Amazon bans its drivers from moving their own lips too much at work

Alleged policy and evidence

  • Reports (via Reddit → FreightWaves → Jalopnik) say Amazon’s in-cab cameras flag “mouth movement,” leading managers to tell drivers to minimize moving their lips.
  • Many note this seems aimed at catching talking-on-phone, with singing along to music causing false positives.
  • Some question the reliability and specificity of the sourcing; unclear if this is a formal Amazon policy or local management interpretation.

Safety rationale vs overreach

  • Defenders argue distracted driving is dangerous and employers have strong reason (safety, liability) to curb phone use, especially in large vehicles.
  • Critics call it “dystopian” and dehumanizing: constant camera monitoring, policing lip movement, and banning music/talking are seen as abusive micromanagement.
  • Some point out that focusing on lip motion could itself distract drivers and that talking/music can also help keep drivers alert.

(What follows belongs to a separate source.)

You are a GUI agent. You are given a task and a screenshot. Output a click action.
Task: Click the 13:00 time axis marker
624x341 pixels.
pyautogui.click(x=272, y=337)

Quotas and root causes of unsafe driving

  • Several argue the main driver of unsafe behavior is Amazon’s tight delivery quotas and pressure, not singing or phone calls.
  • Examples cited: drivers “busting ass,” peeing in bottles, rushing turns rather than waiting safely.
  • Suggestion: if Amazon were truly data-driven about safety, it would first relax quotas and routes.

Surveillance, data, and tech-enabled enforcement

  • Many see this as part of a broader trend: cheap sensors and AI enabling total enforcement of every rule.
  • Concern that “data-driven” safety becomes a pretext for turning humans into monitored mechanisms, with no allowance for normal behavior or joy at work.

Worker power: unions, law, and regulation

  • Multiple comments: only strong unions and labor laws can block such monitoring; reference to pilots’ unions strictly limiting cockpit recorder access.
  • Noted that Amazon has used contractor layers to avoid unionization, though recent rulings on “joint employer” status may change that.
  • GDPR and stronger privacy/labor laws in some jurisdictions are cited as potential checks.

Consumers, boycotts, and complicity

  • Some call for boycotts, unionization, and strikes; others argue individual consumer choice has minimal effect (collective action problem).
  • Debate over whether boycotts harm workers by threatening their “best available” jobs versus pressuring Amazon to improve conditions.